> **To be done**
Rewrite the listing below with every instance of "At what coordinates should I click to accomplish" changed to "Where should I click to carry out", leaving everything else as it is.

== Records supplied

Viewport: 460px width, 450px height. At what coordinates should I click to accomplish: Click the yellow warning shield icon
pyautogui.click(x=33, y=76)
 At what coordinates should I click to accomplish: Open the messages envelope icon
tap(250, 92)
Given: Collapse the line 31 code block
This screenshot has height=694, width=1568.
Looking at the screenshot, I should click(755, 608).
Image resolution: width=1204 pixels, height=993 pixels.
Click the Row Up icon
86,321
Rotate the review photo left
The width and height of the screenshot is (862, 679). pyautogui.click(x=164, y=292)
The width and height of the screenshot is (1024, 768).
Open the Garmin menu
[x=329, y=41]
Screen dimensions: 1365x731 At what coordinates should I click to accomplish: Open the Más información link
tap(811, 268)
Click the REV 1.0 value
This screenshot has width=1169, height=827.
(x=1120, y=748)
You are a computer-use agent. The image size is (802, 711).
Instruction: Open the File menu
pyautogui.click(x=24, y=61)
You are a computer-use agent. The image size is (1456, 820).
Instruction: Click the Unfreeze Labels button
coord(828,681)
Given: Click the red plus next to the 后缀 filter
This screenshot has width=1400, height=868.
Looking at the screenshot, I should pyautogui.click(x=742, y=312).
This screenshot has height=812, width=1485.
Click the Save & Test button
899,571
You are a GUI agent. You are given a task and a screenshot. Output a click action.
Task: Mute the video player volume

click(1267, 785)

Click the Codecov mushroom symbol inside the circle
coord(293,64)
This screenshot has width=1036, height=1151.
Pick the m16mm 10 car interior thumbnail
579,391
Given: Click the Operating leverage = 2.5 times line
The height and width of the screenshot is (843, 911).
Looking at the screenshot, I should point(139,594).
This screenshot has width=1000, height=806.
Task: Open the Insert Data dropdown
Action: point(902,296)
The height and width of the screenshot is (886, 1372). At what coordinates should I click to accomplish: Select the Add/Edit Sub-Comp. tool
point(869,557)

====

> **Correct answer**
Viewport: 460px width, 450px height. Where should I click to carry out: Click the yellow warning shield icon
pyautogui.click(x=33, y=76)
 Where should I click to carry out: Open the messages envelope icon
tap(250, 92)
Given: Collapse the line 31 code block
This screenshot has height=694, width=1568.
Looking at the screenshot, I should click(755, 608).
Image resolution: width=1204 pixels, height=993 pixels.
Click the Row Up icon
86,321
Rotate the review photo left
The width and height of the screenshot is (862, 679). pyautogui.click(x=164, y=292)
The width and height of the screenshot is (1024, 768).
Open the Garmin menu
[x=329, y=41]
Screen dimensions: 1365x731 Where should I click to carry out: Open the Más información link
tap(811, 268)
Click the REV 1.0 value
This screenshot has width=1169, height=827.
(x=1120, y=748)
You are a computer-use agent. The image size is (802, 711).
Instruction: Open the File menu
pyautogui.click(x=24, y=61)
You are a computer-use agent. The image size is (1456, 820).
Instruction: Click the Unfreeze Labels button
coord(828,681)
Given: Click the red plus next to the 后缀 filter
This screenshot has width=1400, height=868.
Looking at the screenshot, I should pyautogui.click(x=742, y=312).
This screenshot has height=812, width=1485.
Click the Save & Test button
899,571
You are a GUI agent. You are given a task and a screenshot. Output a click action.
Task: Mute the video player volume

click(1267, 785)

Click the Codecov mushroom symbol inside the circle
coord(293,64)
This screenshot has width=1036, height=1151.
Pick the m16mm 10 car interior thumbnail
579,391
Given: Click the Operating leverage = 2.5 times line
The height and width of the screenshot is (843, 911).
Looking at the screenshot, I should point(139,594).
This screenshot has width=1000, height=806.
Task: Open the Insert Data dropdown
Action: point(902,296)
The height and width of the screenshot is (886, 1372). Where should I click to carry out: Select the Add/Edit Sub-Comp. tool
point(869,557)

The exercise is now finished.